Tshepiso Moropa (b. 1995) is a self-taught collage artist based in Johannesburg, South Africa. With an academic background in Psychology, Linguistics, and Research, her artistic practice engages deeply with African historical archives, particularly those reflecting Black life and womanhood. Moropa’s work begins in fragments: archival images, memories, folktales, and dreams, which she assembles into hand-crafted collages that feel at once ancient and futuristic, personal and collective. Working across both digital and analogue forms, she constructs visual narratives that reimagine the archive not as a fixed record but as a living and evolving space of possibility.
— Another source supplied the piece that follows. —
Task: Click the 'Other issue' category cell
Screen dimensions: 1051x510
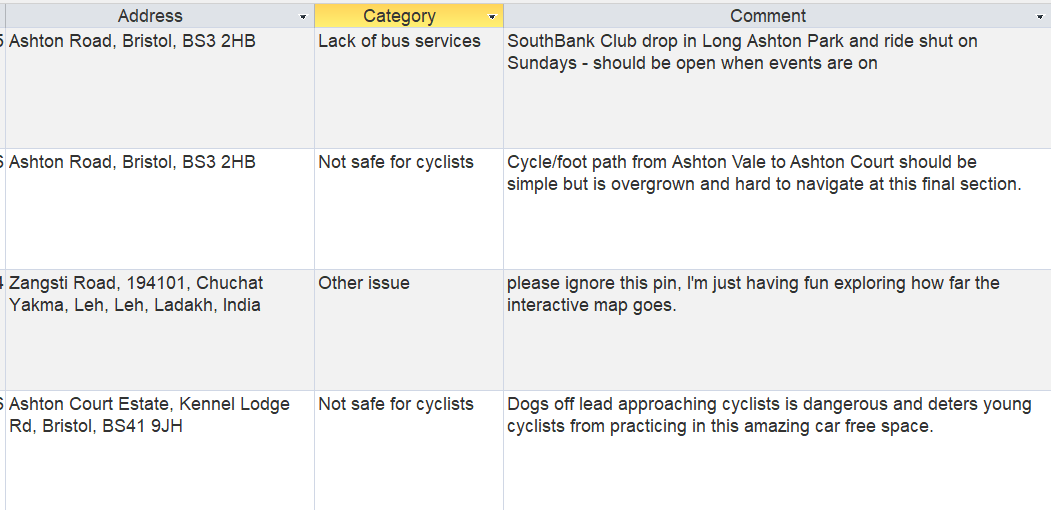Action: 364,284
Rooted in the oral traditions of her childhood, her compositions carry the emotional weight of stories passed down through generations, using symbolism, repetition, and abstraction to explore ancestral knowledge, inherited memory, and the dreamlike spaces where these ideas converge.
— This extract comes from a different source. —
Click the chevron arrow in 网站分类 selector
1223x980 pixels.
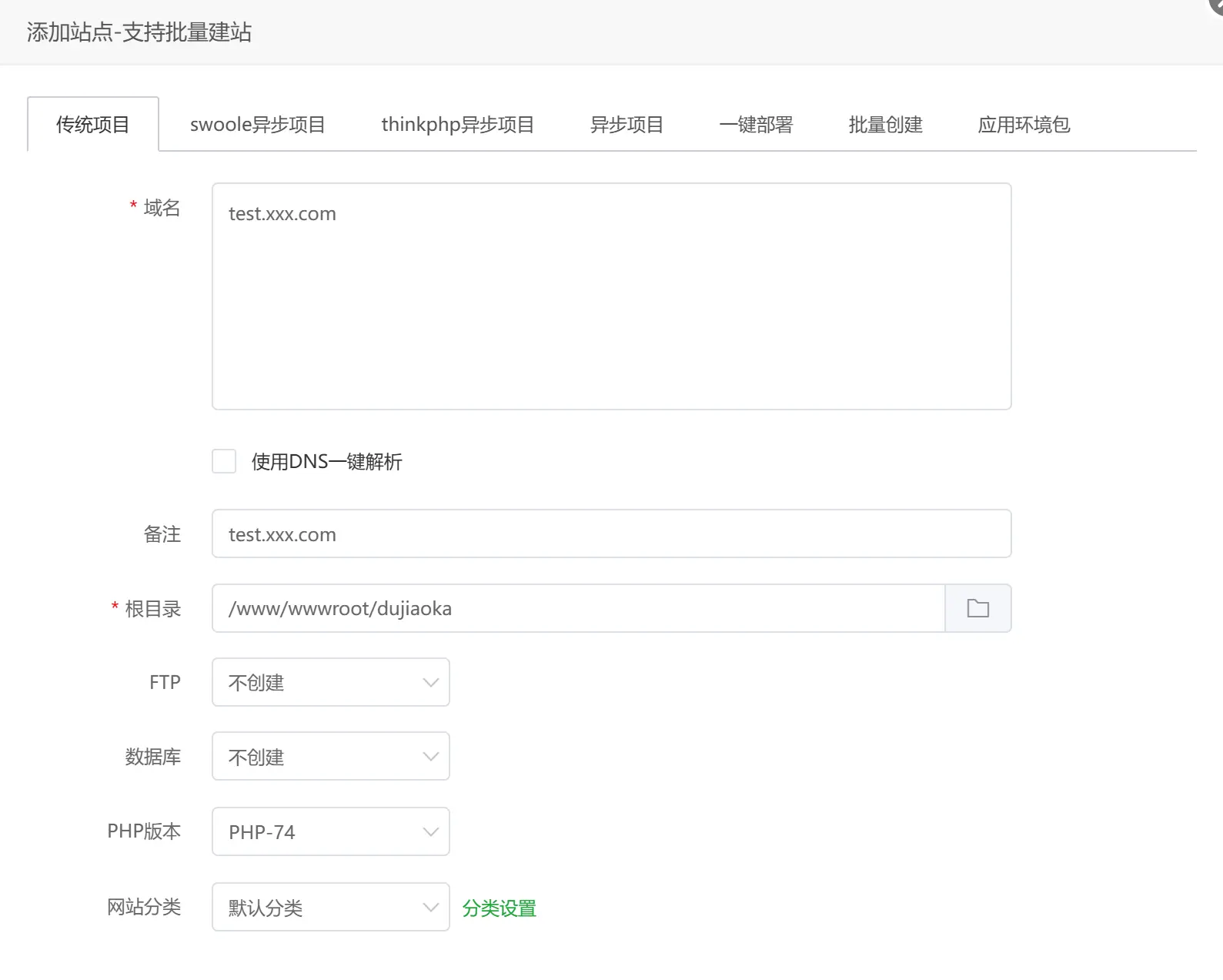[430, 907]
Emily Rae Labuschagne (b. 1994) is a multi-disciplinary artist and part-time lecturer based in Cape Town, South Africa. She completed her Master of Fine Art at the Michaelis School of Fine Art, University of Cape Town, and currently works from her home studio in Rooi Els. Her practice spans painting, text, object, and colour, engaging with themes of narrative, memory, and the imaginary. After completing her MFA, Emily paused her art practice to focus on teaching at the University of Cape Town.
Sahlah Davids (b. 1998) is a Cape Town-based visual artist whose practice centers on textiles and beadwork. In her studio practice, Sahlah Davids uses a material language of textiles, upholstery, and needleworking to explore the oral histories of her heritage and strong affiliation to the realm of religiopolitics. Cape Town born and raised, Davids has described her methods of creation as the product of the blended learning and trades of the Cape Muslim community, specifically the elders within her family.
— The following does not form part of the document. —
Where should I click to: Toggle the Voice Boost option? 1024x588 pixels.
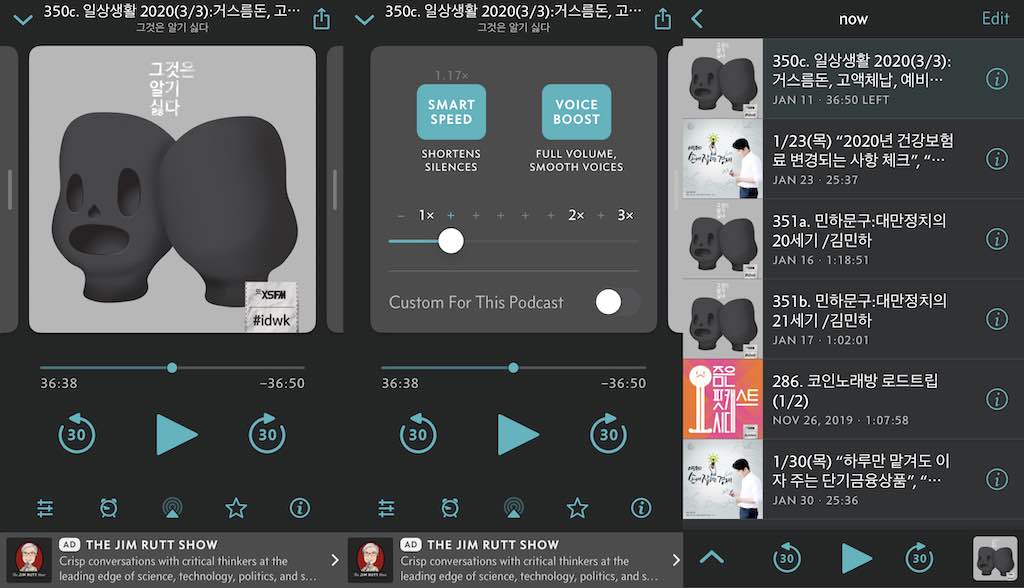(576, 112)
Abdus Salaam: (b. 1989) is a visual artist who lives and works in Cape Town, South Africa. Salaam is a self-taught multi-disciplinary artist inspired by natural beauty, ecology and spirituality. Salaam reveals a sensitivity to three-dimensional spatial expression and the metaphysical connotations inherent in nature, materials, forms and colours. Contemporary in his mystic abstraction, his work is rooted in poetry, calling from a familiar place to a state of peaceful and intensive longing. Through his use of materials, he explores the immaterial, always working alone to infuse his pieces with deep intention. Moving freely between mediums – from sculpture to painting, video, photographic ‘light paintings’, poetry, augmented reality, and music – he creates poetic worlds, from the intimate to large-scale installation.
Driaan Claassen (b. 1991) in Johannesburg, South Africa is renowned for his deep exploration of the human psyche through intricate and thought-provoking sculptures. His artistic journey began with a fascination for 3D animation, which eventually led to an apprenticeship with the esteemed artist Otto du Plessis at the Bronze Age Foundry. This experience profoundly shaped Claassen’s unique approach, blending traditional craftsmanship with modern technology to create works that are both intellectually engaging and visually compelling. His work reflects a deep fascination with themes of consciousness, order, and chaos, often employing a meticulous combination of ancient techniques and cutting-edge technology. Through this approach, he challenges viewers to contemplate the interplay between the material world and the inner workings of the mind.
Duncan Wylie (b. 1975, Harare) is a visual artist living and working between London and Paris. Internationally renowned for his layered expressionist brushwork and mastery of the medium, Wylie creates multi-dimensional paintings that capture a sense of chaos, urgency, and resilience. Through gestural mark-making, vibrant colour, and dynamic composition, his work unfolds in an explosive matrix, where thin, transparent layers of oil paint echo a fragile perception of belonging—shaped by the trauma of displacement.